Sur la fin de non-recevoir soulevée par le Crédit agricole
Le Crédit agricole fait de son côté valoir que M. [J] avait la possibilité de soulever la disproportion de ses engagements de caution et le manquement de la banque à son devoir de mise en garde dès le 3 juillet 2015, date à laquelle il a été mis en demeure d'honorer son engagement de caution, de sorte son action, qui n'a été exercée que par ses conclusions de première instance du 10 janvier 2023, serait prescrite sur ces deux fondements.
M. [J] soutient quant à lui que ses deux prétentions tendaient l'une et l'autre uniquement au rejet des prétentions adverses, de sorte qu'il ne s'agirait que de moyens de défense sur lesquels la prescription serait sans incidence.
Il est à cet égard de jurisprudence établie que l'action en responsabilité exercée par la caution contre la banque pour manquement de celle-ci à son devoir de mise en garde se prescrit, en application de l'article L. 110-4 du code de commerce, par cinq ans, commençant à courir à compter du jour où la caution a su, par la mise en demeure qui lui était adressée, que les obligations résultant de son engagement allaient être mises à exécution du fait de la défaillance du débiteur principal.

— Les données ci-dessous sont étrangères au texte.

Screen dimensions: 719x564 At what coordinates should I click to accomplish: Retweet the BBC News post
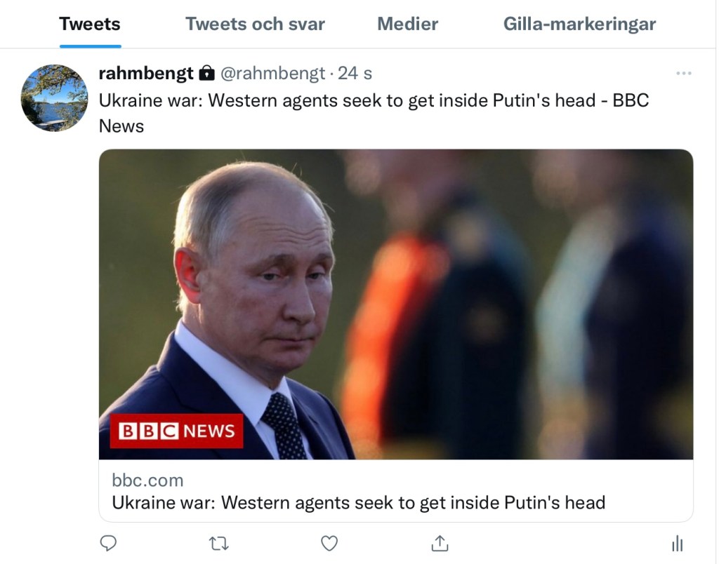tap(219, 543)
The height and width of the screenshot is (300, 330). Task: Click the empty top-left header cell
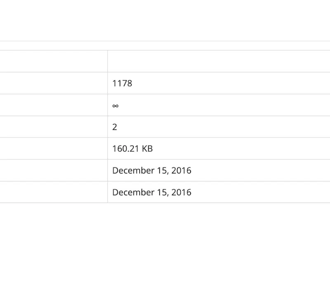coord(54,61)
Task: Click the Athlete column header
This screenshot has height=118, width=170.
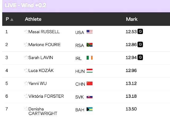Action: point(33,19)
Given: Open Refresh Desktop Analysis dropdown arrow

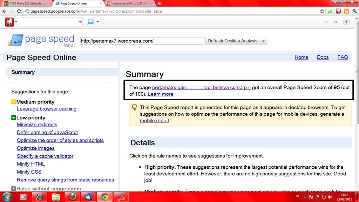Looking at the screenshot, I should [x=264, y=41].
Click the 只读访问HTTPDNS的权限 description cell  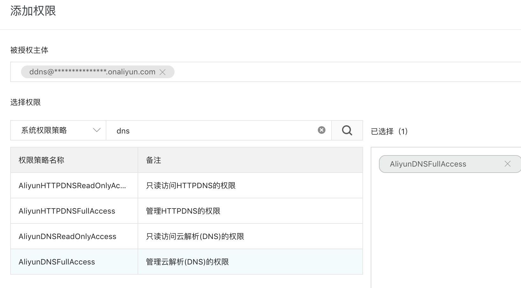[x=191, y=186]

Or, en l'occurrence, M. [J] a été appelé à honorer son engagement de caution par courrier recommandé du 3 juillet 2015, et, contrairement à ce qu'il soutient, il n'a pas, dans ses conclusions du 10 janvier 2023, invoqué ce manquement comme un moyen de défense pour conclure au débouté de la demande en paiement de la banque, mais, ' à titre reconventionnel', pour réclamer le paiement de dommages-intérêts d'un montant de 341 710,52 euros et la compensation entre les créances réciproques des parties.

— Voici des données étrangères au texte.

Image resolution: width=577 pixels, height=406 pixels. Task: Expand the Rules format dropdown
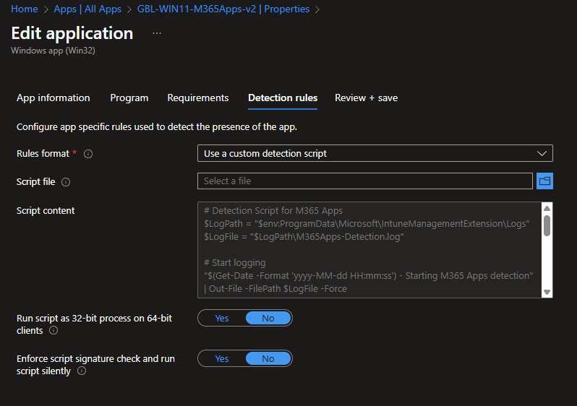tap(375, 153)
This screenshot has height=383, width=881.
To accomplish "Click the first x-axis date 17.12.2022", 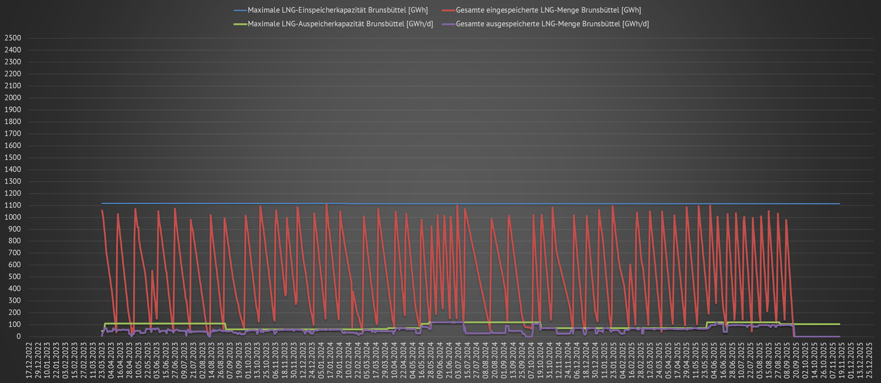I will point(29,360).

C'est donc à juste titre que le juge de la mise en état a déclaré cette demande reconventionnelle prescrite, l'ordonnance attaquée étant sur ce point également confirmée.
En revanche, il est aussi de principe que, tendant à contester la possibilité pour la banque de se prévaloir des engagements de caution du défendeur, le moyen tiré de la disproportion manifeste de ces engagements à ses biens et revenus n'est qu'un moyen de défense invoqué par celui-ci pour s'opposer à la demande en paiement et, comme tel, échappe à la prescription.

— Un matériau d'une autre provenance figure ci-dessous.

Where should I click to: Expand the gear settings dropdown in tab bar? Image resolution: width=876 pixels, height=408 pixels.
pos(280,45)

Le juge de la mise en état ayant omis de statuer de ce chef, l'ordonnance sera complétée, et le moyen tiré de la disproportion des engagements de caution de M. [J] à ses biens et revenus jugé recevable.
Sur les frais irrépétibles
Il serait enfin inéquitable de laisser à la charge du Crédit agricole l'intégralité des frais exposés par lui à l'occasion de l'instance d'appel et non compris dans les dépens, en sorte qu'il lui sera alloué une somme de 1 300 euros en application de l'article 700 du code de procédure civile.
PAR CES MOTIFS, LA COUR :
Confirme l'ordonnance rendue le 5 mai 2023 par le juge de la mise en état du tribunal judiciaire de Lorient ;
La complétant, déclare le moyen tiré de la disproportion des engagements de caution de M. [J] à ses biens et revenus recevable ;
Condamne M. [G] [J] à payer à la caisse régionale de Crédit agricole mutuel du Morbihan une somme de 1 300 euros en application de l'article 700 du code de procédure civile ;
Condamne M. [G] [J] aux dépens d'appel.